Exercise prompt = Where the records below have a line with "agent", that line is to be copied.

Screenshot grounding data
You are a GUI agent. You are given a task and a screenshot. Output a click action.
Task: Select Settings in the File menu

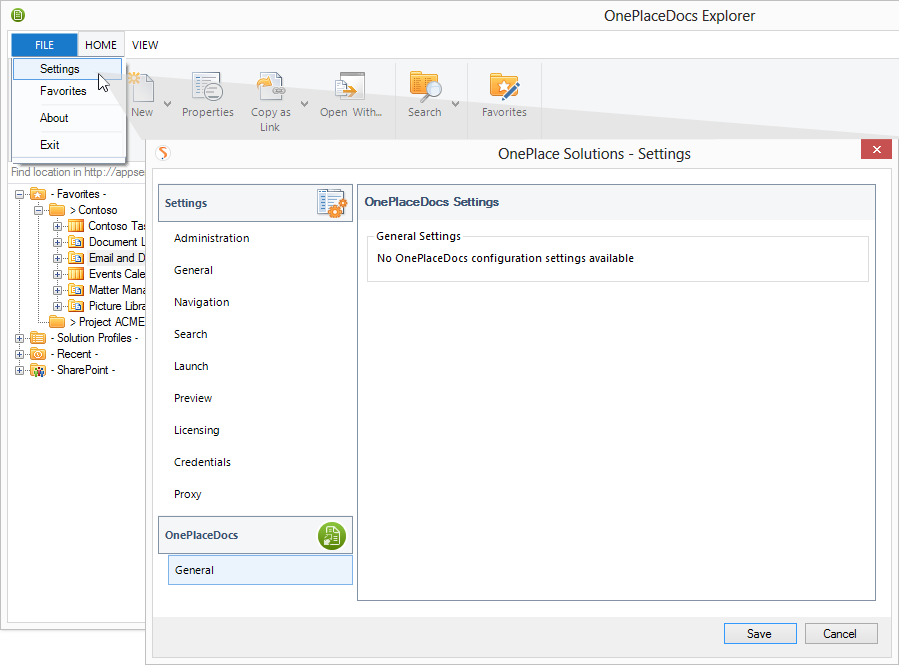[x=60, y=69]
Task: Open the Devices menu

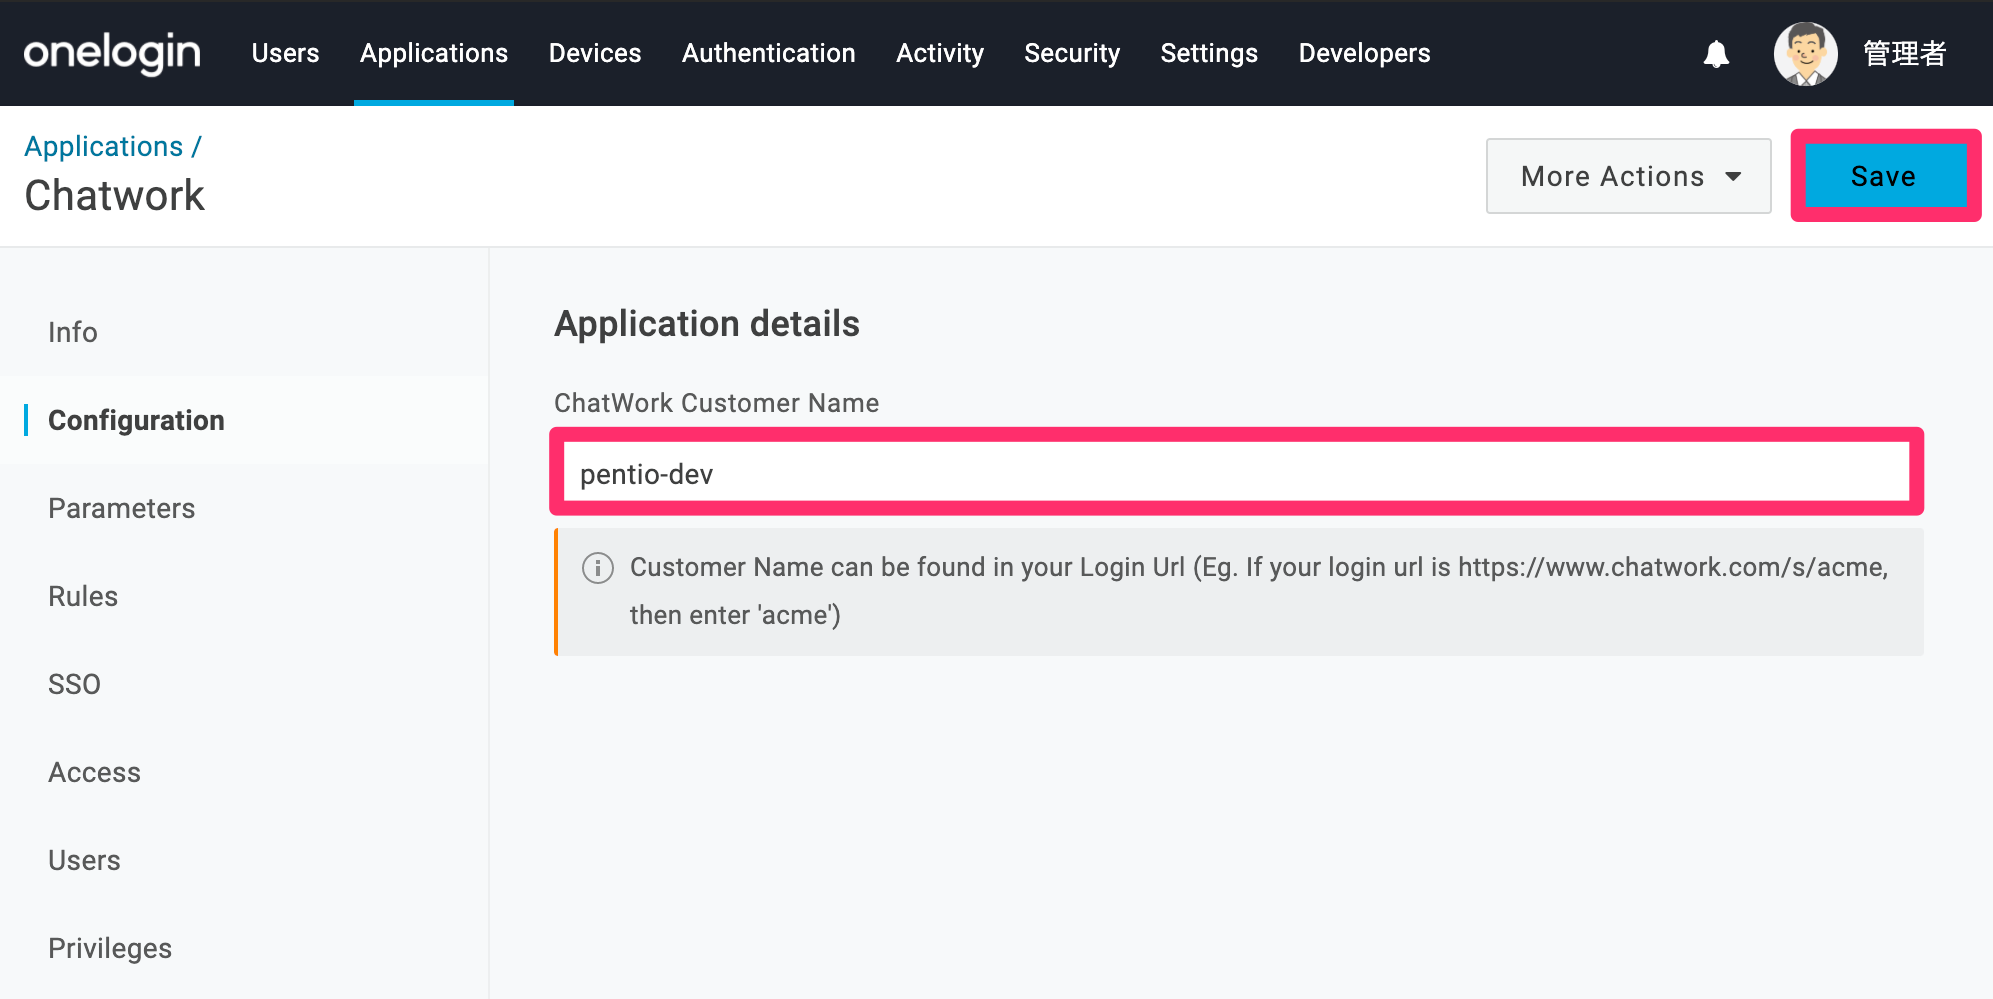Action: (x=595, y=53)
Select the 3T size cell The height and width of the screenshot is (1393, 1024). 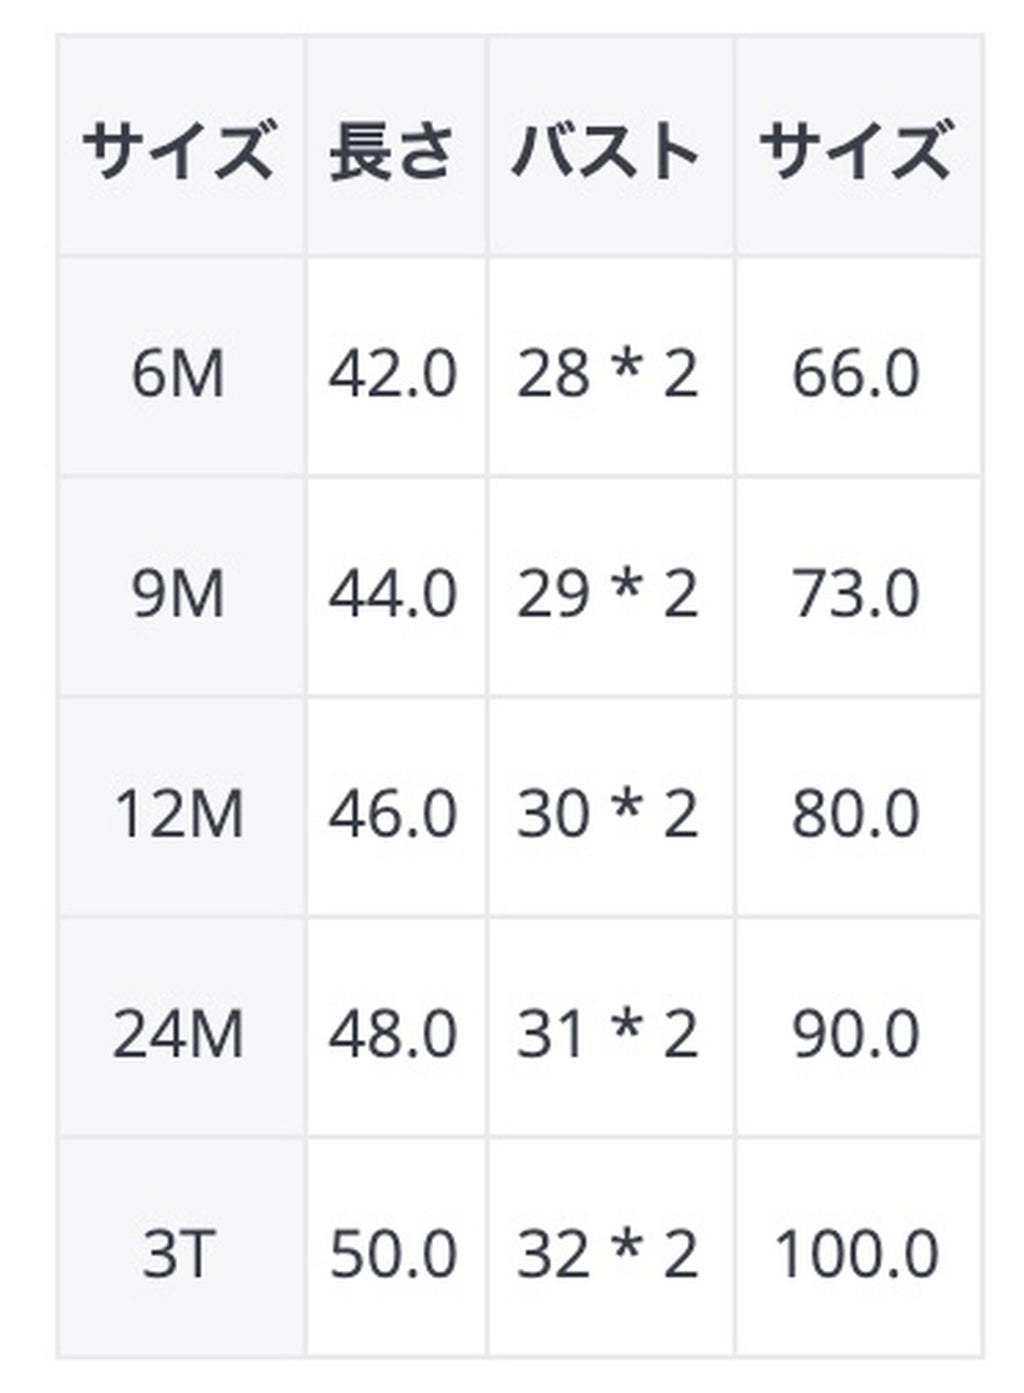coord(179,1253)
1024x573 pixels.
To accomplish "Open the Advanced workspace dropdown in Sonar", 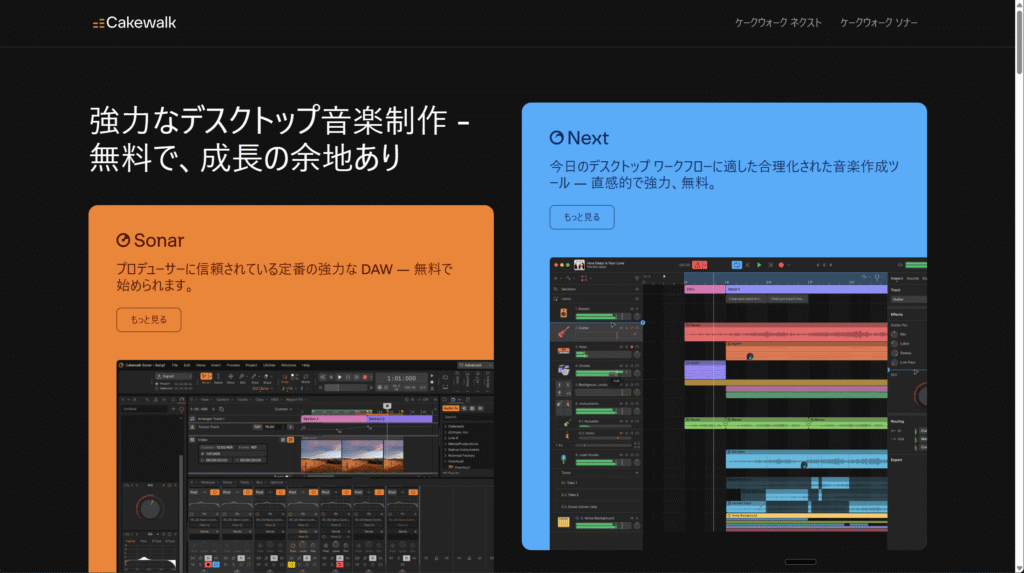I will click(473, 366).
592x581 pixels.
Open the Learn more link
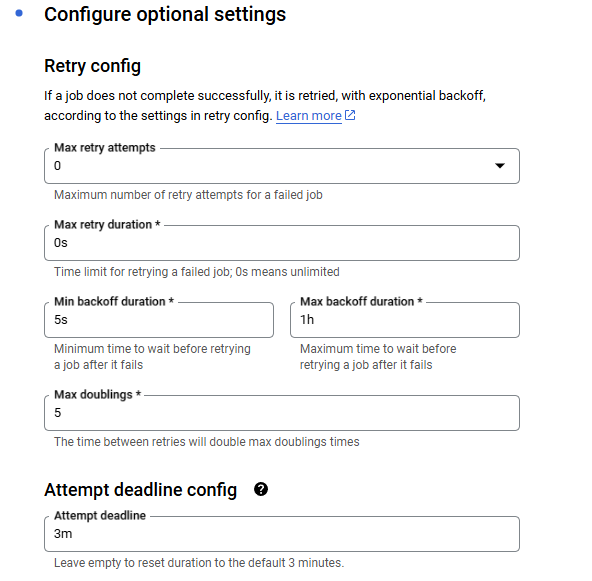tap(308, 116)
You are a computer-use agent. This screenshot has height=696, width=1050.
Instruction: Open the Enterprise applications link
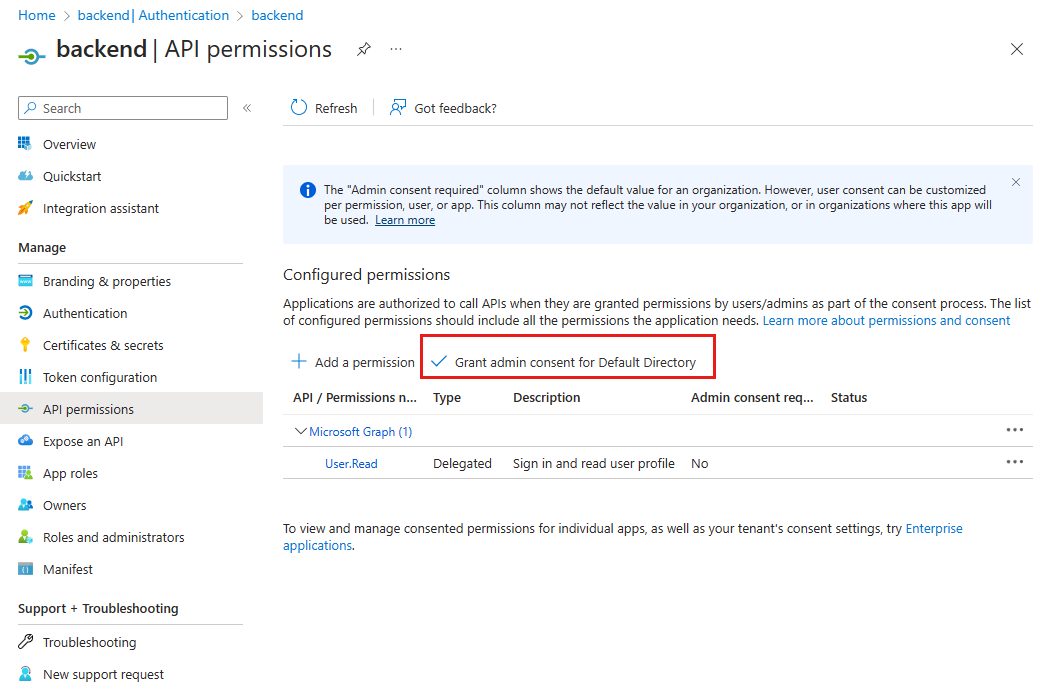point(934,528)
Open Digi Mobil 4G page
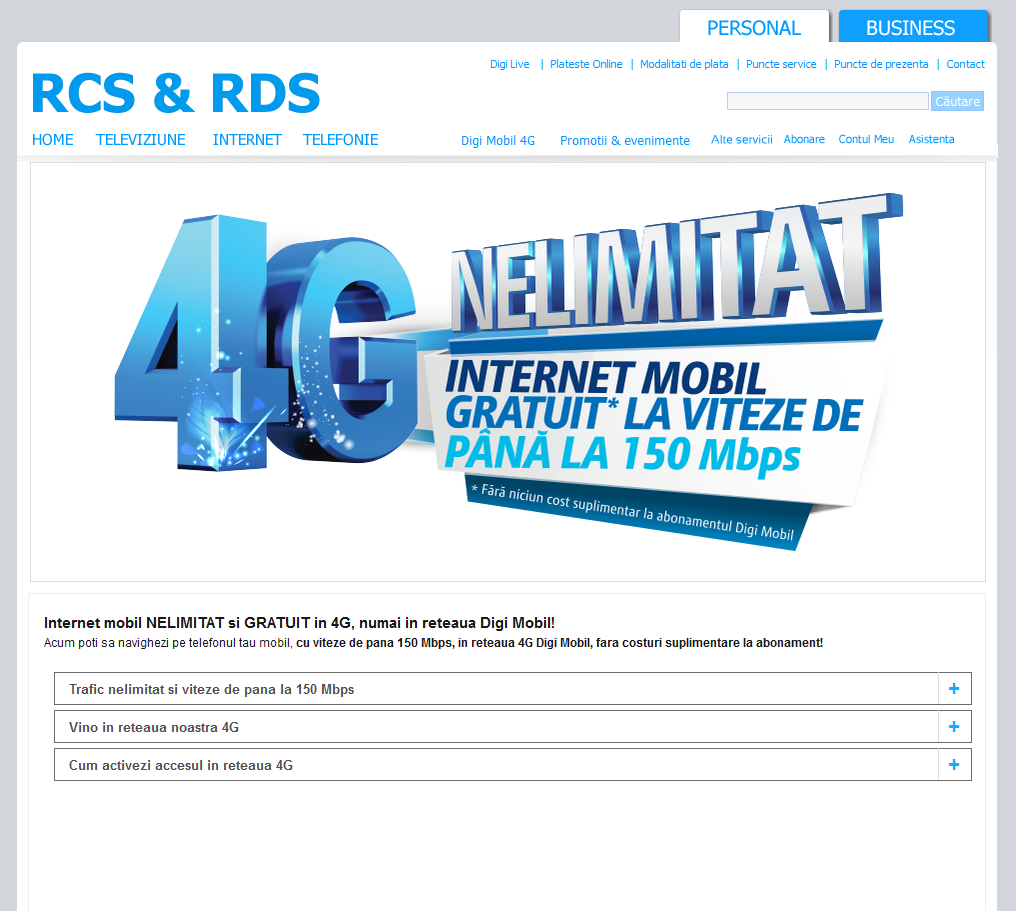Image resolution: width=1016 pixels, height=911 pixels. [x=498, y=141]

The answer =
You are a GUI agent. You are given a task and a screenshot. Output a click action.
You are a computer-use agent. This screenshot has height=696, width=1050.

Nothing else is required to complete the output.